What is required
From the data below, give the number of lines holding the word "computer", with nothing else added.

Exercise material
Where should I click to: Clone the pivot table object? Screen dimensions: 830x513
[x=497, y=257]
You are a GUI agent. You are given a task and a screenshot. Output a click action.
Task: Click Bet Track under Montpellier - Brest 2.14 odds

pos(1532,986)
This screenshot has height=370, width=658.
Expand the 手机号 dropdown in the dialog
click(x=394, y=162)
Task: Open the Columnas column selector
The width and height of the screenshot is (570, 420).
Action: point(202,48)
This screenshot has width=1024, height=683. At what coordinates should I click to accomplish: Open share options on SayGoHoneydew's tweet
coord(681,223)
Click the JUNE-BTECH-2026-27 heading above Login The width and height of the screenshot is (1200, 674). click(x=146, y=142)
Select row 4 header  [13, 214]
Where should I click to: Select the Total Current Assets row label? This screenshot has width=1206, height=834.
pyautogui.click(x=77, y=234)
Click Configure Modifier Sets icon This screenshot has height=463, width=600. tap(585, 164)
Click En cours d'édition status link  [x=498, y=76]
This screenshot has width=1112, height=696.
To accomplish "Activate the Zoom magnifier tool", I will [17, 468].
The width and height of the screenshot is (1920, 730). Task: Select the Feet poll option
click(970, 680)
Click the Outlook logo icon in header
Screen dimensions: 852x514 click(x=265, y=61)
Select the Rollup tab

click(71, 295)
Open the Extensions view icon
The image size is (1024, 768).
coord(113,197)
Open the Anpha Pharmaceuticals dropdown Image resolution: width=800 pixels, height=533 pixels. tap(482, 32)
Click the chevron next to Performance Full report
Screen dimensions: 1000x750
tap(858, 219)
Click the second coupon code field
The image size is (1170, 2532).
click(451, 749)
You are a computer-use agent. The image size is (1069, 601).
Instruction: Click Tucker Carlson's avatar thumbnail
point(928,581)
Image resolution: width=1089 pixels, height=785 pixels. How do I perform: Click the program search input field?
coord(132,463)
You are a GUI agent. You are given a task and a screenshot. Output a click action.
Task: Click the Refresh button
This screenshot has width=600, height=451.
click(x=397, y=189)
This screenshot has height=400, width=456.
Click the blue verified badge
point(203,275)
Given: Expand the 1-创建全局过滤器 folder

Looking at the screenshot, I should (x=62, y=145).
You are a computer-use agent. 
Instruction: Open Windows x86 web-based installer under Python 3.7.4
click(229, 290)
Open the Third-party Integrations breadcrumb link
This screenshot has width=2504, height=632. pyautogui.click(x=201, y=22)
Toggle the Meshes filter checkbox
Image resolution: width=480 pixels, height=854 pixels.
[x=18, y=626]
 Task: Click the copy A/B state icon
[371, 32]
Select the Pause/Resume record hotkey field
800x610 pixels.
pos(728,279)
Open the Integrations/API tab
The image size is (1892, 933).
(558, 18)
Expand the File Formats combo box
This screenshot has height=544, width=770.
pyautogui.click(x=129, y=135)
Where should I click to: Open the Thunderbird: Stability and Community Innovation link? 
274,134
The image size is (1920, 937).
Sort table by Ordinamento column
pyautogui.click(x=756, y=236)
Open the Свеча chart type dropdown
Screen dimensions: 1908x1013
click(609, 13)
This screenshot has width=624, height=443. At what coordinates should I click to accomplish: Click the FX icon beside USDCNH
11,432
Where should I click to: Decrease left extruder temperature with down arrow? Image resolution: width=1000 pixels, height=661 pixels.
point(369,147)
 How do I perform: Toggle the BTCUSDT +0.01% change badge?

Exercise response
2